## Goal of the exercise
Read through the lines below and copy the ones holding the string "pixels".

[Extracted data entries]
------------

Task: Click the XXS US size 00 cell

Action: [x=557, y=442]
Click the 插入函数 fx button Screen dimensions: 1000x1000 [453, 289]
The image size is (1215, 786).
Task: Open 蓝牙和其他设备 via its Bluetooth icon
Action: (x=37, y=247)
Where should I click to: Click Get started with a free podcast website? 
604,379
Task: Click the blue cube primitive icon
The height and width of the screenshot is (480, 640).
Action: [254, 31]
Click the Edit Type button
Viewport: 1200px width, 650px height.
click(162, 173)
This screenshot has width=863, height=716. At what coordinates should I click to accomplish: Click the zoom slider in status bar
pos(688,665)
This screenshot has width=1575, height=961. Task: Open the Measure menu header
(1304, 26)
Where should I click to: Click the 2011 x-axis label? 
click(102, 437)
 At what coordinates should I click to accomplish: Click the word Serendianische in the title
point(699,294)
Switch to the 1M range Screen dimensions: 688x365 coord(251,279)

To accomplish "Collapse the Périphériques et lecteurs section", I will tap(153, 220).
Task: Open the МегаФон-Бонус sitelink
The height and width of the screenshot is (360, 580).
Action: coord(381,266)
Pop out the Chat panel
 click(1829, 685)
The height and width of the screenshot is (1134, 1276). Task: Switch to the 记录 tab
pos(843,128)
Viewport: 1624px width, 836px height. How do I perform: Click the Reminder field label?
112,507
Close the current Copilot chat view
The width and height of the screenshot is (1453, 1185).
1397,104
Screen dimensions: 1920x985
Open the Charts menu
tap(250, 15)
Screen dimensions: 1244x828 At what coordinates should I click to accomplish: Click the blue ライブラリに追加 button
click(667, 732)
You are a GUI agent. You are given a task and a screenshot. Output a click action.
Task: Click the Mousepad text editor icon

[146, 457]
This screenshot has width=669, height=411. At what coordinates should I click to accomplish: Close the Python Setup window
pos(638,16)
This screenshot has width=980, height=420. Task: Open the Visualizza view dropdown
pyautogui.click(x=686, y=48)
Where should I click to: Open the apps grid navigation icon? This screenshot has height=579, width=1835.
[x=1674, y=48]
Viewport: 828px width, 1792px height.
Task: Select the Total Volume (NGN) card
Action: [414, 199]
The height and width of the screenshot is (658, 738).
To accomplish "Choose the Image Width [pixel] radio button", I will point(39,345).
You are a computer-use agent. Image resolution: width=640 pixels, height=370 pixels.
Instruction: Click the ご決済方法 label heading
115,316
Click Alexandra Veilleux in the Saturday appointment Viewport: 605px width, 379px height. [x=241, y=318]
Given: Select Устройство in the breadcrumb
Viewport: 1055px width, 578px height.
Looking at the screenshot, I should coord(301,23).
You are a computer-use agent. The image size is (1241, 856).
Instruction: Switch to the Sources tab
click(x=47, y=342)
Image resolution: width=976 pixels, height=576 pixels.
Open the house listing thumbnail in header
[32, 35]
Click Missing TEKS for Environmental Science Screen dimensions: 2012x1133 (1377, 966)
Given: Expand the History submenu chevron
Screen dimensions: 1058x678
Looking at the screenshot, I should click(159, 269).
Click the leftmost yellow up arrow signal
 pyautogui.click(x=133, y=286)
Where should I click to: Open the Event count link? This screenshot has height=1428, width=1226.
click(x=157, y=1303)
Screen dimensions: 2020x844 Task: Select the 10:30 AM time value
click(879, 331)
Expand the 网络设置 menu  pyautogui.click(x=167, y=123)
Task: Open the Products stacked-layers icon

------------

## Written solution
You are a computer-use agent. Image resolution: width=640 pixels, height=370 pixels.
Image resolution: width=976 pixels, height=576 pixels.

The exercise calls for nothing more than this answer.